**Work required**
Give back exactly the lines from the one containing "Where should I click to: Select the Protein" through the end of the records, including both, and no others.
----- Data -----
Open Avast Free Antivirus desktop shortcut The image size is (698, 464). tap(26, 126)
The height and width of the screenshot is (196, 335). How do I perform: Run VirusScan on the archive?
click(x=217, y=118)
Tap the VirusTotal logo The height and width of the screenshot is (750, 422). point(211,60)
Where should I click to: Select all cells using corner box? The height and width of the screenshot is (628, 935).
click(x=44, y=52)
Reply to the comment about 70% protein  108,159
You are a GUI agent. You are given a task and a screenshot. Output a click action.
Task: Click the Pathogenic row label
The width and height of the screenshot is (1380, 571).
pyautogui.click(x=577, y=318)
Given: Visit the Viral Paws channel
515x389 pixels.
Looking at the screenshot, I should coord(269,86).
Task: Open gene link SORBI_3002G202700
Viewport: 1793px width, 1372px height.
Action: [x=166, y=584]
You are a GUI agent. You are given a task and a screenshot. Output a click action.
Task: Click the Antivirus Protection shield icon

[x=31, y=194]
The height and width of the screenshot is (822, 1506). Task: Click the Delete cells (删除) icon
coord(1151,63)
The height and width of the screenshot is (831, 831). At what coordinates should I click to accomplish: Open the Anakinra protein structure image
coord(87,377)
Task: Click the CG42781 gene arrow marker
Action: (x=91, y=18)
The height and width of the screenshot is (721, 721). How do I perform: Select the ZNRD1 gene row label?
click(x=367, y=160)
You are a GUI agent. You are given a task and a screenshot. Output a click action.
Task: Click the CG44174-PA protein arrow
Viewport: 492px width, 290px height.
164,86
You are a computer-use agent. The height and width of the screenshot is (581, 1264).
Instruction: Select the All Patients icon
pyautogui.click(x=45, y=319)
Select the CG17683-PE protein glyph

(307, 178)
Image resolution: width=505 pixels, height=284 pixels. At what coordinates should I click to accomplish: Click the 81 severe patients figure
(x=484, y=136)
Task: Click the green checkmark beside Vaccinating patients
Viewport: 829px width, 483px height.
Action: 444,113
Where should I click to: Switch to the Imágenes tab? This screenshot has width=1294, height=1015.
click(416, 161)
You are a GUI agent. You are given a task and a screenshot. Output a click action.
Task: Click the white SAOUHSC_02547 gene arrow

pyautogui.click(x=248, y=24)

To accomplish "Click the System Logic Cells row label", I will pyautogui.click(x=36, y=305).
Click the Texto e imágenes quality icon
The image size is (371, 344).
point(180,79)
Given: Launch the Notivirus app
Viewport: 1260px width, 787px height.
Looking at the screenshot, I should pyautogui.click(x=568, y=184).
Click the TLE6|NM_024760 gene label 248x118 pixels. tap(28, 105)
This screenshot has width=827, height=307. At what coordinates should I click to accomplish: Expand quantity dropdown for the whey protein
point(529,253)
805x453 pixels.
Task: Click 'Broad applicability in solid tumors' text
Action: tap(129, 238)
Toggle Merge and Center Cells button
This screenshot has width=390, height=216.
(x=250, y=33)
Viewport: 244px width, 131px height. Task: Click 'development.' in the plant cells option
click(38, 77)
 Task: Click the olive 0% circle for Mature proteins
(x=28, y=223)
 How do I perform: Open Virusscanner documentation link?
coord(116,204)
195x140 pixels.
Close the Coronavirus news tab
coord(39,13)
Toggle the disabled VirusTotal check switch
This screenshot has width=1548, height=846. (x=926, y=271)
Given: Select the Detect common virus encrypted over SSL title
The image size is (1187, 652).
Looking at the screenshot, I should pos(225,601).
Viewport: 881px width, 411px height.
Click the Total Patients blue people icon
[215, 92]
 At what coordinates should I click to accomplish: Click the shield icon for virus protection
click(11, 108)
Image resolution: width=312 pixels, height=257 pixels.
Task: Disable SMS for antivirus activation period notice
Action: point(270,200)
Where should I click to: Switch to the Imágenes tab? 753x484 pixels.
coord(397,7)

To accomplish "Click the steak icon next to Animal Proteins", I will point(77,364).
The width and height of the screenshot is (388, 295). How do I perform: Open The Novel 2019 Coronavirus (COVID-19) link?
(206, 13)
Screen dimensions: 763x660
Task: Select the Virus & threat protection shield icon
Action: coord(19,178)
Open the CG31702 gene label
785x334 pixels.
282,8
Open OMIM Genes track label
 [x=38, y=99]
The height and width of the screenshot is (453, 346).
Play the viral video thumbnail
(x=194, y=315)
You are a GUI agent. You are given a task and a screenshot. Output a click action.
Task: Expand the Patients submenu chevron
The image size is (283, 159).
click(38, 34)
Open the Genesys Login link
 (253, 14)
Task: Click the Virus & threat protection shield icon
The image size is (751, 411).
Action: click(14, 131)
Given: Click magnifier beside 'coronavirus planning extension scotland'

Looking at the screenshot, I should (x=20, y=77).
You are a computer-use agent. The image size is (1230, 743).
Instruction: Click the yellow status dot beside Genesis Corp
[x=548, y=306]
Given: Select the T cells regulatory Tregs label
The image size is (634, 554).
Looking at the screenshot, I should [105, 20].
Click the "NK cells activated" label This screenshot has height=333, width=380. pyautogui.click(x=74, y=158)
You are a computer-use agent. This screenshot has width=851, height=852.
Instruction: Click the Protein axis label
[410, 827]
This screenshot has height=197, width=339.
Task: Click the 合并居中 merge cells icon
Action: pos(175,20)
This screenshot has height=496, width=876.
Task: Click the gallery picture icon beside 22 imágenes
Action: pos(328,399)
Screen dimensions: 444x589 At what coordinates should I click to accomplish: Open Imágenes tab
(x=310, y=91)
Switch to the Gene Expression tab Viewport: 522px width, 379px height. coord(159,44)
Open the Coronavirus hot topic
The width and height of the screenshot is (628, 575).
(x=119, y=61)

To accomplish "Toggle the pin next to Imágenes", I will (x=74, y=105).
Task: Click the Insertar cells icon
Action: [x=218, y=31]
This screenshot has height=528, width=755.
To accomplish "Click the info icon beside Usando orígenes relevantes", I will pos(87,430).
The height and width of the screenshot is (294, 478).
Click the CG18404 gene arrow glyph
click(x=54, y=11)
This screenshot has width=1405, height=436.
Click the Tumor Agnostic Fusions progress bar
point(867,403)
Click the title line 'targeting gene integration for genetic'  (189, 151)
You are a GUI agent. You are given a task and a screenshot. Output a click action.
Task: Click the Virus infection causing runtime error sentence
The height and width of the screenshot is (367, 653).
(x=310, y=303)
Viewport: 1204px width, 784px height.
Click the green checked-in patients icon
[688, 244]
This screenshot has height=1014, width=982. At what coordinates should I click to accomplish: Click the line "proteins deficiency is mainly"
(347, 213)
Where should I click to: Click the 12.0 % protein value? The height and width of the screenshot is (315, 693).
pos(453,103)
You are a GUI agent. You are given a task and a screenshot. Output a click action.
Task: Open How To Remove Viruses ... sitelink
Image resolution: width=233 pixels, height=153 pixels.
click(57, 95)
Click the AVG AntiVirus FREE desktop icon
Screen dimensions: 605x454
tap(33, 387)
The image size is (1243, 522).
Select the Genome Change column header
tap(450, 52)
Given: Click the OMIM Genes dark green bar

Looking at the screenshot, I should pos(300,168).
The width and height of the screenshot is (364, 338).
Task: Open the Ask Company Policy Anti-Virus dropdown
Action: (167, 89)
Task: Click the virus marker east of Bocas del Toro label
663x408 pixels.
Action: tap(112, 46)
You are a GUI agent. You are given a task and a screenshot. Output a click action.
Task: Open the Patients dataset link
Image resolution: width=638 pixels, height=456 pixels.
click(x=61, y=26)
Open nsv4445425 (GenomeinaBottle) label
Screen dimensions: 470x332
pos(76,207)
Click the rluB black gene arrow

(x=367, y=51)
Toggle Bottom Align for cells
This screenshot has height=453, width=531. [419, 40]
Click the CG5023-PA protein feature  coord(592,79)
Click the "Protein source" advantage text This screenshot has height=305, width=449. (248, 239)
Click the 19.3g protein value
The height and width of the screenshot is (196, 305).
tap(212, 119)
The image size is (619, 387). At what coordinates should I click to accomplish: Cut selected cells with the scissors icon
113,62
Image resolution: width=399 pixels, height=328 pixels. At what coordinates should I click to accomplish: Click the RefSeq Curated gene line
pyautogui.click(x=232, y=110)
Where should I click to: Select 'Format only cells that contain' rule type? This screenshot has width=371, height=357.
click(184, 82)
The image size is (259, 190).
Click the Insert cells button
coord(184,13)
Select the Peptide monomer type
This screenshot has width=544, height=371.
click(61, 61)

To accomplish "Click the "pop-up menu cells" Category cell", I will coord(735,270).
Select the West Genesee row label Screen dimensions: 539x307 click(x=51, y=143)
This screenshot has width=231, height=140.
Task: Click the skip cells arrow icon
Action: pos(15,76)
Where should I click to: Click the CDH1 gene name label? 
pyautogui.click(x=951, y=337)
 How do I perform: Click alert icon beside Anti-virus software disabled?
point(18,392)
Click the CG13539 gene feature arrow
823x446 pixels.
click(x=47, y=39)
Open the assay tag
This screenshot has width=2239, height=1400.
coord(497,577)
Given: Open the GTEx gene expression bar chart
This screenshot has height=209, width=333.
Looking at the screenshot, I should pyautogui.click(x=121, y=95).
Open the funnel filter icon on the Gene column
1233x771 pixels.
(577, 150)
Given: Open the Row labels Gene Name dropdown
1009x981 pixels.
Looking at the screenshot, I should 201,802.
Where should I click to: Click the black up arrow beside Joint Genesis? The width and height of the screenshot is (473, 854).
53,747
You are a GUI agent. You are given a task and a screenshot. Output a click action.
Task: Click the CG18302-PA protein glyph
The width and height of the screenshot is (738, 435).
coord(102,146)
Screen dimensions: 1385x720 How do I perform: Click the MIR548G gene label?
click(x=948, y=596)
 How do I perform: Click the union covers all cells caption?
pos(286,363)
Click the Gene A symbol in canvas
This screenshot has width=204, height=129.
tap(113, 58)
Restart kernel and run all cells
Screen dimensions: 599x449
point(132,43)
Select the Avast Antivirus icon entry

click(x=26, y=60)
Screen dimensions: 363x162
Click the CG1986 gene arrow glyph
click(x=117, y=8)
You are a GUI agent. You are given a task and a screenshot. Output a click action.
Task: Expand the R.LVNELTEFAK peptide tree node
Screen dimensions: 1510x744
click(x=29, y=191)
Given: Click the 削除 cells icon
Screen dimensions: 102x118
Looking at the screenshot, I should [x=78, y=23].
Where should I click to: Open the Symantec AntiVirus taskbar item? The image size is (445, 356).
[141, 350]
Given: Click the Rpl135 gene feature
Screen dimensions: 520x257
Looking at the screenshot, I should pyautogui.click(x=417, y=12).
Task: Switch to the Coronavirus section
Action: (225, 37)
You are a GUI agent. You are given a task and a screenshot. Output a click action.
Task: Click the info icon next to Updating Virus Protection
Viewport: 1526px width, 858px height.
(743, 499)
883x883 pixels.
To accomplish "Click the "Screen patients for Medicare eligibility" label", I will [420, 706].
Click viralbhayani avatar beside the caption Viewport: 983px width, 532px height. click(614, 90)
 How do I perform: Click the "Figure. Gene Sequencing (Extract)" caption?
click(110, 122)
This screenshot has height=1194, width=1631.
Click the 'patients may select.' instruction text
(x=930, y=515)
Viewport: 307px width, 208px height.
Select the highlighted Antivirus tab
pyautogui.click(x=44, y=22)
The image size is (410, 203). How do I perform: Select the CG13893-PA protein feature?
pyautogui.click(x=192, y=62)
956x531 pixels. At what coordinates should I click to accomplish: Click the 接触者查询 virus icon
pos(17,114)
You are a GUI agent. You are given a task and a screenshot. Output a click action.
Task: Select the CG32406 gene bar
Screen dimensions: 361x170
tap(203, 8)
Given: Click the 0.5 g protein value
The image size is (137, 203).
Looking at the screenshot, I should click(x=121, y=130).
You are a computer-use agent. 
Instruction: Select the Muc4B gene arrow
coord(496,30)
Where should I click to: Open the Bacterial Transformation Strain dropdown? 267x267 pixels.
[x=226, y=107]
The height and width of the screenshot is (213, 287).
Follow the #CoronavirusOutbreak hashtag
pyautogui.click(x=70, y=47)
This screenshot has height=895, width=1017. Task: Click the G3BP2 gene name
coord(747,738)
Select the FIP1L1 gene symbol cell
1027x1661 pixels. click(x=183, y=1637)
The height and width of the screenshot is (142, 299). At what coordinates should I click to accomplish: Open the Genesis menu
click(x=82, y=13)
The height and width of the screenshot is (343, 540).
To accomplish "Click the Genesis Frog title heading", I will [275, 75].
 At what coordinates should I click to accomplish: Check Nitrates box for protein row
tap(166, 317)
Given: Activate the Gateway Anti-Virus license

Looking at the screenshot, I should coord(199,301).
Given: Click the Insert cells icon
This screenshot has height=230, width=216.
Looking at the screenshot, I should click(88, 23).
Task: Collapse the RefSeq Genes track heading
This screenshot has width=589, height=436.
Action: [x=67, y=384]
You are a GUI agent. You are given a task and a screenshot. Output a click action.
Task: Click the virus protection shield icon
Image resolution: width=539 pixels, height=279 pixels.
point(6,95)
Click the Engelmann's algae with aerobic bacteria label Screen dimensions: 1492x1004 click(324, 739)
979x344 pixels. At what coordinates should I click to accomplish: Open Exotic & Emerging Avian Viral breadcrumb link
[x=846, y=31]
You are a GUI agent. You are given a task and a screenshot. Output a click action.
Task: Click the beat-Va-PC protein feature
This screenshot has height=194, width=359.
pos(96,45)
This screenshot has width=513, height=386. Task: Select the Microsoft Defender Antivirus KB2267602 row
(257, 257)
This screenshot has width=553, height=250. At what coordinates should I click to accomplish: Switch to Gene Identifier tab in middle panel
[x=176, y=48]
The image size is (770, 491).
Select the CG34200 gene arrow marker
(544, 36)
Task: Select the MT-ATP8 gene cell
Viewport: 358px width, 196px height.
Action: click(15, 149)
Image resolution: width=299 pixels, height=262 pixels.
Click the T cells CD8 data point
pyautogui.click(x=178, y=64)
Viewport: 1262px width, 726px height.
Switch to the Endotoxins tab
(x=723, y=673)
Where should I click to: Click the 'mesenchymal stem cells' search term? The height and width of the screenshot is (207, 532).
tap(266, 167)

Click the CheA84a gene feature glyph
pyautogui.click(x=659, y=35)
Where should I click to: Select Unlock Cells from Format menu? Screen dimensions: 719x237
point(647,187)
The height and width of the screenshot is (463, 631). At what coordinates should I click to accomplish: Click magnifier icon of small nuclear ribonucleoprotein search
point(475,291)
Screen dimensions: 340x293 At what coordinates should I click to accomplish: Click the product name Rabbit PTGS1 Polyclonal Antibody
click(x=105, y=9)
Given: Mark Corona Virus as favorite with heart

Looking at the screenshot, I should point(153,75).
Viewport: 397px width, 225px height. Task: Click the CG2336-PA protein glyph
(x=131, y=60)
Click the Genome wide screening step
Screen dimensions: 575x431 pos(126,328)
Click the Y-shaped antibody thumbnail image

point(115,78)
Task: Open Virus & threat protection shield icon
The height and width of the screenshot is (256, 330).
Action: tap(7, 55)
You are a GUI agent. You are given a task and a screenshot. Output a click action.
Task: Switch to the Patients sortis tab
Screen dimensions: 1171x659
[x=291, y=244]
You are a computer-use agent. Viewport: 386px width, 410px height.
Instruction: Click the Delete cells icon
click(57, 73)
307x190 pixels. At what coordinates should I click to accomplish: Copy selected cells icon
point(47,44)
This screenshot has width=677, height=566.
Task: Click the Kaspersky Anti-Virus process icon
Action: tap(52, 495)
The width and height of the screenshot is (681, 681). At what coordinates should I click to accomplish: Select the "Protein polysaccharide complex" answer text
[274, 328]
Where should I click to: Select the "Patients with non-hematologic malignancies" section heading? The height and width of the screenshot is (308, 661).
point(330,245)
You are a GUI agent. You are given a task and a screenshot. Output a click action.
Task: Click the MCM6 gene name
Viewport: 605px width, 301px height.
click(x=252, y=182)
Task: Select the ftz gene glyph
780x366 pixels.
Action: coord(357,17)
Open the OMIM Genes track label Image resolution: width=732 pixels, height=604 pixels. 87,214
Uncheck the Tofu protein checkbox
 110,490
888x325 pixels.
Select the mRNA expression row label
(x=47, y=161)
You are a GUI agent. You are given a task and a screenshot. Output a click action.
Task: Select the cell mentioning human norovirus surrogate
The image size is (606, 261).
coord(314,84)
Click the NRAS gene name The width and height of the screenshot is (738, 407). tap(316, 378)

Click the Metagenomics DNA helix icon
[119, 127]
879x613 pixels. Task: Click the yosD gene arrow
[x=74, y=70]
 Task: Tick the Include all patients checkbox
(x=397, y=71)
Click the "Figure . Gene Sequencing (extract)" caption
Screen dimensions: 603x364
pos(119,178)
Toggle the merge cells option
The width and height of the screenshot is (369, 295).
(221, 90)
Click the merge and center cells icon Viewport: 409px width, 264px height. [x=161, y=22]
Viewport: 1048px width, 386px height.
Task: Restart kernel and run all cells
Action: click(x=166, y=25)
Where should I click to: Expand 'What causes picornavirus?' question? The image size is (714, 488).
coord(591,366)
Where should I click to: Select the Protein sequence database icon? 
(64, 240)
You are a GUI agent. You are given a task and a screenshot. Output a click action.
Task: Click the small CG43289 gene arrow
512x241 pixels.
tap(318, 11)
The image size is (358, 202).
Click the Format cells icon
-----
**Output**
Where should I click to: Select the Protein sequence database icon? 
(64, 240)
You are a GUI agent. You are given a task and a screenshot. Output a click action.
Task: Click the small CG43289 gene arrow
512x241 pixels.
tap(318, 11)
The image size is (358, 202).
Click the Format cells icon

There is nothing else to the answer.